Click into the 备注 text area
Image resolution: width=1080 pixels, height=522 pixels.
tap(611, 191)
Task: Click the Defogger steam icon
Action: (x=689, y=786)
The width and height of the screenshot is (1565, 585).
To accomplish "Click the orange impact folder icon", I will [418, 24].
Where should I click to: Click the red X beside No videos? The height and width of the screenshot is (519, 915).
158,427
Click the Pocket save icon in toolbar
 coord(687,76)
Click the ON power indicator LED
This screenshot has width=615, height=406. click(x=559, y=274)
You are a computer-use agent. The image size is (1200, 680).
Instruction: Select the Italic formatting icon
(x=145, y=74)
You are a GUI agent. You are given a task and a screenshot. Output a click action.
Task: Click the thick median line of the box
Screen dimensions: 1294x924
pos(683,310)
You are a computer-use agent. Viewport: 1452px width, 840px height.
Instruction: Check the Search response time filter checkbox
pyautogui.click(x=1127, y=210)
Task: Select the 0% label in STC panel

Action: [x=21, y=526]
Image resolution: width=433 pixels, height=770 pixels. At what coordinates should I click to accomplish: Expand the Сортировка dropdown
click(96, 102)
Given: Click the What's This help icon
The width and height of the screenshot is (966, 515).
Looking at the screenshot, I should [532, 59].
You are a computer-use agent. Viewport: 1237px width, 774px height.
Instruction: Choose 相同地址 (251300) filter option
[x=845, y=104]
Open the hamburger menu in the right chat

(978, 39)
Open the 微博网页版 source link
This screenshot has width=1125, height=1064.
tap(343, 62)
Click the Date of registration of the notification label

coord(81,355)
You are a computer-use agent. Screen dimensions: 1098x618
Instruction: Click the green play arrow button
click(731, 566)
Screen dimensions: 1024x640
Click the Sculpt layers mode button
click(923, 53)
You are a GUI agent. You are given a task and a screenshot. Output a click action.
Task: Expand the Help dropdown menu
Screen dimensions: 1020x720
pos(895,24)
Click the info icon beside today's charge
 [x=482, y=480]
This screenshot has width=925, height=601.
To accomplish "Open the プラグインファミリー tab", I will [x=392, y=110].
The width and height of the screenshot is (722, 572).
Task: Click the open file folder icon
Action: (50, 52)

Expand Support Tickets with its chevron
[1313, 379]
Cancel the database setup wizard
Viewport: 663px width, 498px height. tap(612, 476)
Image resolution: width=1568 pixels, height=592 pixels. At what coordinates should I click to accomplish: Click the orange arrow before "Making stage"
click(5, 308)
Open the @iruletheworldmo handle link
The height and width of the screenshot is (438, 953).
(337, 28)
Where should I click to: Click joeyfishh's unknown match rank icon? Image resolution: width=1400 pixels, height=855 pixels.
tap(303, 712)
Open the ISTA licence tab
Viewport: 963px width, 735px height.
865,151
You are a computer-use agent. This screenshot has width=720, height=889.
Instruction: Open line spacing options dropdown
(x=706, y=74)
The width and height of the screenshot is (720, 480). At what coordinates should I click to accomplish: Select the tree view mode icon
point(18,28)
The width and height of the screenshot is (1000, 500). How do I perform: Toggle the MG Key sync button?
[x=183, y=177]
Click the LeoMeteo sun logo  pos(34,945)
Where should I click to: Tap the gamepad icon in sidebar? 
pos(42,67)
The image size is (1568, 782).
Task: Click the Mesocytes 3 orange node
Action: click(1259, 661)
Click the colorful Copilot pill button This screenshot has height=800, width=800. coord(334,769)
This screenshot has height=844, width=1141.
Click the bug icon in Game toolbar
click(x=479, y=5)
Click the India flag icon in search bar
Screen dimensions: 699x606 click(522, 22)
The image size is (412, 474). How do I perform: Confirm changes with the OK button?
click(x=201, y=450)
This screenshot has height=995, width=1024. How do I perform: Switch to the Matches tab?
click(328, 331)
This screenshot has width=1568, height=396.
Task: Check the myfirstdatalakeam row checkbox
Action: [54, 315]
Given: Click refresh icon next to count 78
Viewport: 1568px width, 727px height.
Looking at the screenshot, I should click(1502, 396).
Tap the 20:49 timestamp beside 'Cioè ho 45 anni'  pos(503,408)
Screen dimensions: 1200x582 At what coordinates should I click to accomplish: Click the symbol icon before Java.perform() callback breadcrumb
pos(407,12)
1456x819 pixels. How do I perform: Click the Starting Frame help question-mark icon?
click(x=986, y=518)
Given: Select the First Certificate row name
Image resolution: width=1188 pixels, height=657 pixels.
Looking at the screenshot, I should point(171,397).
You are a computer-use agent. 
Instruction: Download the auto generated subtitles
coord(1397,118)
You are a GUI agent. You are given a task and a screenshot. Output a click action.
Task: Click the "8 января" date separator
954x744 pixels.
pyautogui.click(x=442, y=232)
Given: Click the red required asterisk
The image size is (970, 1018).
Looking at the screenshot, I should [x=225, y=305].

# # # #

◆ Exercise
Above are the records. Print exactly, and only, the lines from the line with "Screen dimensions: 1294x924" to the line with "Given: Click the What's This help icon", both inclusive.

◆ Finished task
Screen dimensions: 1294x924
pos(683,310)
You are a computer-use agent. Viewport: 1452px width, 840px height.
Instruction: Check the Search response time filter checkbox
pyautogui.click(x=1127, y=210)
Task: Select the 0% label in STC panel

Action: [x=21, y=526]
Image resolution: width=433 pixels, height=770 pixels. At what coordinates should I click to accomplish: Expand the Сортировка dropdown
click(96, 102)
Given: Click the What's This help icon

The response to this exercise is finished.